Volvo will be exporting the Chinese-built long-wheelbase version of its S60, the Volvo S60L, to the United States as part of a larger plan to turn the Middle Kingdom into an export hub.
Reuters reported that apart from the S60L, Volvo will also be exporting the XC90 (it is unclear whether this refers to the current model or the next generation unveiling later this year) to Russia, as well as other markets such as South East Asia. These plans are slated to be put in motion as early as late next year, and Volvo will eventually export as many as 10,000 S60Ls and a few thousand XC90s out of China each year.
Despite quality concerns over Chinese-made products, Volvo reportedly wanted to safeguard itself from any currency risks, with an executive saying, “The dollar and the yuan has the best relationship, a more stable relationship than the euro and the dollar.”

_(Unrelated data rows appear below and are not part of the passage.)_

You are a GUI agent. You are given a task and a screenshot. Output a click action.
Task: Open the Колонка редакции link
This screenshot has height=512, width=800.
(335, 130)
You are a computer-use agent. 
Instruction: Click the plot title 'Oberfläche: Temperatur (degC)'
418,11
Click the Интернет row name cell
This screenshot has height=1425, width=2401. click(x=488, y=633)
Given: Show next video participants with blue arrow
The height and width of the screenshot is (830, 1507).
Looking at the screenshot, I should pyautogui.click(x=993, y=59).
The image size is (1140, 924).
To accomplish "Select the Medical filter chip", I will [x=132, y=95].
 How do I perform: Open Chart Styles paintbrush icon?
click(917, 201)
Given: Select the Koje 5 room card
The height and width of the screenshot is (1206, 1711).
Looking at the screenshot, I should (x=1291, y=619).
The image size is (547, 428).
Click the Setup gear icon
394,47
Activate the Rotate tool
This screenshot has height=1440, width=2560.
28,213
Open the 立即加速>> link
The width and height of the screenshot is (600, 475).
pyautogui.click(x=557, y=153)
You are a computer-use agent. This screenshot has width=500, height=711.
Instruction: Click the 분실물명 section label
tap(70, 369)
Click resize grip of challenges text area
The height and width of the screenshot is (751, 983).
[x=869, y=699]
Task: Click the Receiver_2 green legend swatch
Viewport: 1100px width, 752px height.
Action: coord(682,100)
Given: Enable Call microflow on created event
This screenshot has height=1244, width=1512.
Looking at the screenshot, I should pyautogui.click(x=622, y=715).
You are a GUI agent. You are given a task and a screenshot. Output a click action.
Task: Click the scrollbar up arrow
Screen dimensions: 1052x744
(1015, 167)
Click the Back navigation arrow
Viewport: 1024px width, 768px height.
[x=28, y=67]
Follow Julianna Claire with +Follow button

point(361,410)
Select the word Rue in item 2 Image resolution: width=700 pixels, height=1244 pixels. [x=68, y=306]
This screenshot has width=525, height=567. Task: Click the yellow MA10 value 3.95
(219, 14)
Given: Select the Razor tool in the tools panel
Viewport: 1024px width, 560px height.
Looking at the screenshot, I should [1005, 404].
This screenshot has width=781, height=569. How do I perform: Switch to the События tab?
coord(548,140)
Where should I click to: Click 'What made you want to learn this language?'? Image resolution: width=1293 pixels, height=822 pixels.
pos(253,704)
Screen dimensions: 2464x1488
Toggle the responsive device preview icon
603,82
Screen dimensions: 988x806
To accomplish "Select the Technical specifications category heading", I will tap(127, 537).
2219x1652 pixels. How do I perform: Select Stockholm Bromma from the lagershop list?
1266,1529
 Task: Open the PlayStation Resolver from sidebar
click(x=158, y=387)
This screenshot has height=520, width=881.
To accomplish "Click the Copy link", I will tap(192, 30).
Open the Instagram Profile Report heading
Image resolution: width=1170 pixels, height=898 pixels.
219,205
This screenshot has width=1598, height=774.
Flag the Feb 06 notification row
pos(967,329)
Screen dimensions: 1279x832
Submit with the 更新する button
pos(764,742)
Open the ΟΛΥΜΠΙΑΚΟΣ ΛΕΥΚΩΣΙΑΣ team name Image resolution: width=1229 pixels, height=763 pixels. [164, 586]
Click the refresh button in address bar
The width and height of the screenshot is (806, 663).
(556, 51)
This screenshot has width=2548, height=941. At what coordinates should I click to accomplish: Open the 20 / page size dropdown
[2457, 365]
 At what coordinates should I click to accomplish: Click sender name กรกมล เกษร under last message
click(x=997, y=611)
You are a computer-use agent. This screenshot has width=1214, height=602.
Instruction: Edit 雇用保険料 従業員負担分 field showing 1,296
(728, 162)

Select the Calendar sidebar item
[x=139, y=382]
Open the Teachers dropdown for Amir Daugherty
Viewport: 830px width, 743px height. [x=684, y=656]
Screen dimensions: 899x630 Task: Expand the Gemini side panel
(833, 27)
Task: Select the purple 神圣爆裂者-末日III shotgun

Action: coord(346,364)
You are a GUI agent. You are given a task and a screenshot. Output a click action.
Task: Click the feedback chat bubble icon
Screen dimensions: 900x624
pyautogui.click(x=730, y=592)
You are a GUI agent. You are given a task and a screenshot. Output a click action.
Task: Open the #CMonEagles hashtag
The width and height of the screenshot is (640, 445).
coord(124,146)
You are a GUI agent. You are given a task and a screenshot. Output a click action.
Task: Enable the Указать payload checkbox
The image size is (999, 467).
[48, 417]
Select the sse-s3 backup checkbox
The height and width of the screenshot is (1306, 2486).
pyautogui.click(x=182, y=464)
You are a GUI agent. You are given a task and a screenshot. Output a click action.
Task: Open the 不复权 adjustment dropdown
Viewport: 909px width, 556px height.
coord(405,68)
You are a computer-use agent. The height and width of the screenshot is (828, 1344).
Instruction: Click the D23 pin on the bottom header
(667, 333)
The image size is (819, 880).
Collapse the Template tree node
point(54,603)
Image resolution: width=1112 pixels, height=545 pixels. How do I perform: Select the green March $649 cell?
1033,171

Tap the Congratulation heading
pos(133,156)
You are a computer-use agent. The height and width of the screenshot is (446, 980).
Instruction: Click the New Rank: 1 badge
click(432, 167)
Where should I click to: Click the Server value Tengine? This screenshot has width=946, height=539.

Volvo will be producing cars in China from two plants. One in Chengdu has been churning out S60Ls since late last year, while the other in Daqing is ramping up XC90 production. The two plants will be able to achieve full capacity of about 250,000 units a year by 2018.
The company is also on track to beat its own sales target for China this year by at least 13% as it opens more showrooms in the world’s biggest car market, with sales likely to soar by almost 50% from the year before to more than 90,000 cars. This is well above the 80,000-unit target and will make China Volvo’s biggest market, ahead of the United States.
But certain quarters within Volvo are exercising caution, with the company’s global head of media relations David Ibison saying that despite the phenomenal growth in China (35% increase in sales year-on-year), selling 90,000 cars in 2014 could be “a step too far”. He added that the company is focusing to make sure “our growth is profitable and sustainable.”
Volvo has been owned by Chinese manufacturer Geely since 2010. Last year, the company sold 427,840 vehicles globally, an increase of 1.4% from the year before.